Here’s National Geographic writer Robert Kunzig speaking on the subject in his piece, The World’s Most Improbable Green City:

Dubai will always depend on desalination for its drinking water. The problem is not so much the tremendous energy it takes—that will eventually come from the sun—but the hot brine that’s left over and discharged into the [Persian] Gulf. A shallow, almost closed sea, the Gulf is already 20% saltier than the ocean, and it’s getting saltier: In addition to the hypersaline brine pouring into it, dams in Turkey and Iraq are diverting fresh water and climate change is increasing evaporation. In time the Gulf could become too salty to desalinate economically or to support much in the way of marine life.

Speaking of climate change, Dubai and the Middle East in general may soon get so hot that the entire Persian Gulf region will become uninhabitable for humans. As global urban populations explode between now and 2050, more and more people in rich cities like Dubai will attempt to stay cool in air conditioned buildings, another major contributor to the global climate crisis.

Remember, we’re talking about a city that has a massive indoor snow hill created by air-conditioning. While no exact figures are available, a 2013 report on the subject estimated that Ski Dubai’s annual carbon footprint is equivalent to about 900 round-trip flights from Dubai to Munich, Germany. This figure is especially sobering in light of the fact that even a single one-way flight emits more carbon than most people do over the course of an entire year.

Bottom Line

In the end, Dubai in all its dizzying contradictions starkly illustrates the urgent need for truly sustainable cities and the grave threats that even the most luxurious and technologically-advanced human settlements face in the age of global warming.

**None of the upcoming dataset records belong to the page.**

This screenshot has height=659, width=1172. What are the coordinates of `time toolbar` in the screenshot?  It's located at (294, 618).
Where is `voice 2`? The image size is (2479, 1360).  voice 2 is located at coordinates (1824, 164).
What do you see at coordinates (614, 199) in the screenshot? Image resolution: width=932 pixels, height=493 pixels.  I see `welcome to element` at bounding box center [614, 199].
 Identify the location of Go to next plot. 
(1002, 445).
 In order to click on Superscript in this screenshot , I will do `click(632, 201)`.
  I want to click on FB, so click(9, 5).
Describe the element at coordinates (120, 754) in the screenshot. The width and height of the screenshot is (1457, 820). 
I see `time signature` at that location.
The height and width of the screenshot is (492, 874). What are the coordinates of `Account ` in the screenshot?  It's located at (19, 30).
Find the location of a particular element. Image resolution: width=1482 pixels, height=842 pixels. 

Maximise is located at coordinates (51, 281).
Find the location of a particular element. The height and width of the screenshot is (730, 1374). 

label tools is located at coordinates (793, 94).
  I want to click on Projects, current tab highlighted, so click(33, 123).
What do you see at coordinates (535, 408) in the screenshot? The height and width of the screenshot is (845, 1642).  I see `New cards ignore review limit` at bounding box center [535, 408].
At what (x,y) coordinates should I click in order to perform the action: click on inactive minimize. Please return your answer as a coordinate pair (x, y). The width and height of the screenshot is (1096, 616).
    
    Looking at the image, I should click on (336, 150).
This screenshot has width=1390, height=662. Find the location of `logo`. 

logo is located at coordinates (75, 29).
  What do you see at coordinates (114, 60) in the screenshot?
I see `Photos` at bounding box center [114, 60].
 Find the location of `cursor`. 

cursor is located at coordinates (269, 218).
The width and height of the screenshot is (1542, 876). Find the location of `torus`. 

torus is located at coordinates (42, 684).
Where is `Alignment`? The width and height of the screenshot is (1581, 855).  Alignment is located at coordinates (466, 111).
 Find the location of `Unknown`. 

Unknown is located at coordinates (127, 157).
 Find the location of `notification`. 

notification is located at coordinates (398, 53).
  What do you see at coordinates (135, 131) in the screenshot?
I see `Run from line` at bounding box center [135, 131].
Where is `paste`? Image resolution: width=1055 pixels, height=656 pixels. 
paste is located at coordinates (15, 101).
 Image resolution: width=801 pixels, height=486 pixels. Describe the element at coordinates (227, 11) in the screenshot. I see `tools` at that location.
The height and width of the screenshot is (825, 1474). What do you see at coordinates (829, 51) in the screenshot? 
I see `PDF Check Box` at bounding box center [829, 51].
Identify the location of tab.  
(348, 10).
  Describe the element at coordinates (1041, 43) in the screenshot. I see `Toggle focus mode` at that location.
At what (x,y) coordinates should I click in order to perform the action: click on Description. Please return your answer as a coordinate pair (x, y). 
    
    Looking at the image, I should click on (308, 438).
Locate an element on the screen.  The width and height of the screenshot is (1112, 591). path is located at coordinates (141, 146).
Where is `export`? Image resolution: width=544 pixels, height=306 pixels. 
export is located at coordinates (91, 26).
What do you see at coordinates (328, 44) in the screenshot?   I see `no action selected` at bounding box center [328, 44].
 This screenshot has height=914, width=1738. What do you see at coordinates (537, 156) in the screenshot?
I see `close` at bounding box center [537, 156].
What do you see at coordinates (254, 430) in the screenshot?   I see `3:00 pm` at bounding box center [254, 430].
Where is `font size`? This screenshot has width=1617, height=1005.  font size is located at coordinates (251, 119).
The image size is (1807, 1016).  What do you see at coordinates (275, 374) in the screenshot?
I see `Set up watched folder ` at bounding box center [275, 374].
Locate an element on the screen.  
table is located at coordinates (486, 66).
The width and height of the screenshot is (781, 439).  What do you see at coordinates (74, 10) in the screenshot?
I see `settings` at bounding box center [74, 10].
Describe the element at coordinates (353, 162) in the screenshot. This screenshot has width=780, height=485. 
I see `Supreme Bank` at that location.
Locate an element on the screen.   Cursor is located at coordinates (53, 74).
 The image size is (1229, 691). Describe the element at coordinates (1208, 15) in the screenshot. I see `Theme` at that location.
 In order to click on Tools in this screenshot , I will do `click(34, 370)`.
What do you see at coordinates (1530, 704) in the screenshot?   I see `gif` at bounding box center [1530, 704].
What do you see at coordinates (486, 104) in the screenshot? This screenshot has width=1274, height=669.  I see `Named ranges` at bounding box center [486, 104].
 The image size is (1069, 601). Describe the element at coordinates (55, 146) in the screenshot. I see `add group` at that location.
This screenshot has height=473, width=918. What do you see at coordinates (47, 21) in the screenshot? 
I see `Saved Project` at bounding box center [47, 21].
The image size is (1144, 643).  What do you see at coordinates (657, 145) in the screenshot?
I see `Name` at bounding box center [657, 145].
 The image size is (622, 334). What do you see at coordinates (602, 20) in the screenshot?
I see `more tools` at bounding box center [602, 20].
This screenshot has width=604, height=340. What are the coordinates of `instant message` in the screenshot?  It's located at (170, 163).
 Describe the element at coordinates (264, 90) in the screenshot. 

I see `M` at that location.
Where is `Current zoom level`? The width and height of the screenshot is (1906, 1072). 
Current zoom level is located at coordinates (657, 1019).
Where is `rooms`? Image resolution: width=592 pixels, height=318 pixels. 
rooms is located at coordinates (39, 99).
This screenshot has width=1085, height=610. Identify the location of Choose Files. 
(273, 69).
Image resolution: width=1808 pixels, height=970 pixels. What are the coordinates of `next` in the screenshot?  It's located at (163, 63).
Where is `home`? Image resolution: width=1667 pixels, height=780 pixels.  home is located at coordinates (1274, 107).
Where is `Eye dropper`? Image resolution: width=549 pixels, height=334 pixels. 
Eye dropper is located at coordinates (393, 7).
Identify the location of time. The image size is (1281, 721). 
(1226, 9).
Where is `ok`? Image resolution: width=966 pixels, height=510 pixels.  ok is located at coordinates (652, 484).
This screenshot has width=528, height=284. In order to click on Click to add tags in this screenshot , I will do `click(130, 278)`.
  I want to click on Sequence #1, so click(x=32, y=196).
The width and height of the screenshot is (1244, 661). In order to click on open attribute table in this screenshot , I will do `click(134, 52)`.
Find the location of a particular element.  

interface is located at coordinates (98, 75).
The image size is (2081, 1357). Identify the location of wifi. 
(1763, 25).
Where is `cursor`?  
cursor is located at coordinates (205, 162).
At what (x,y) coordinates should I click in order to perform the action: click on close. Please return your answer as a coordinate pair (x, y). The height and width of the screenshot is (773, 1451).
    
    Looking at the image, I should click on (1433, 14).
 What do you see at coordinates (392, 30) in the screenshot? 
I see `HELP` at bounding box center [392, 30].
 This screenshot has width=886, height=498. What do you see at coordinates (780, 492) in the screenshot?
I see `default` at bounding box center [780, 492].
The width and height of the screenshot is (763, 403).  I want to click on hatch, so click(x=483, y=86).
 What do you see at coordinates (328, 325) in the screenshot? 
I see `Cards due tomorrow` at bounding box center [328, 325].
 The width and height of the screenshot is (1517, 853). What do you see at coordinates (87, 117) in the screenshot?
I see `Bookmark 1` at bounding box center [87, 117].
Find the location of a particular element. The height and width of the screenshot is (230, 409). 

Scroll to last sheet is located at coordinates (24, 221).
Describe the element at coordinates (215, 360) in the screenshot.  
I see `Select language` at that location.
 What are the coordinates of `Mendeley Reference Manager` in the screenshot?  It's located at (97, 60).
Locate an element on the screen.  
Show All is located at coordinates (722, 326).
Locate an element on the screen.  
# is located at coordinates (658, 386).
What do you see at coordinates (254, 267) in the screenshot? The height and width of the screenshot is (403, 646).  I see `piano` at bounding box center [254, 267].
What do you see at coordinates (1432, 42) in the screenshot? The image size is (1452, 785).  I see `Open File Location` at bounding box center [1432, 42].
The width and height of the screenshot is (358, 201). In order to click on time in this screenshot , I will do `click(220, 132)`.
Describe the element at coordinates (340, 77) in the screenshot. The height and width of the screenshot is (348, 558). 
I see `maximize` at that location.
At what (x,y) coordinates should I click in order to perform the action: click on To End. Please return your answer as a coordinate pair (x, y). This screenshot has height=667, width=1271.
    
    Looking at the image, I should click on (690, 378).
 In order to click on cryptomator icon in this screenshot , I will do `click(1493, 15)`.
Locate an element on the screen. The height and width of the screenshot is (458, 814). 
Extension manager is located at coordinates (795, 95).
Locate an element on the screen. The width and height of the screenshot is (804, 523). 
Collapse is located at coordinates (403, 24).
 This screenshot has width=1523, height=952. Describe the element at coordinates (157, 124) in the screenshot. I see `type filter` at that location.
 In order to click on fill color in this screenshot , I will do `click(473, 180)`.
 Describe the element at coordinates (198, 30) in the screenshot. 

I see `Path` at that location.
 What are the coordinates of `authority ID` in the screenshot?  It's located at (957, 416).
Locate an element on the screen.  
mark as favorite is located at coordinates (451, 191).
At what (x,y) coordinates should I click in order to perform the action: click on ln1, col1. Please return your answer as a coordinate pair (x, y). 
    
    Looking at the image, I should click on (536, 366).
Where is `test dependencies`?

Who is the sustainable city for? If sustainability is to be achieved within any city, then surely it must be for everyone. Gated communities like Sustainable City may serve as effective showcases for green technologies, but it’s only a mirage as long as the dream is reserved for the exclusive few. Instead of flashy high-end eco-developments, perhaps Dubai’s leadership should prioritize retrofitting the city’s already existing buildings and neighborhoods to make them more sustainable, livable, walkable, and affordable. 

Time will tell if Dubai can live up to its lofty sustainability goals. It’s clear that it’s got a long way to go. Well-oiled as the city’s marketing machine is, green branding isn’t going to be enough to get it to where it needs to be. Dubai’s countervailing penchant for extravagant construction and unfettered expansion on the backs of exploited workers may yet prove fatal to its budding green aspirations. Still, it’s difficult not to root for the mission. After all, if we can make cities sustainable in a desert, there’s no reason we can’t make them sustainable everywhere.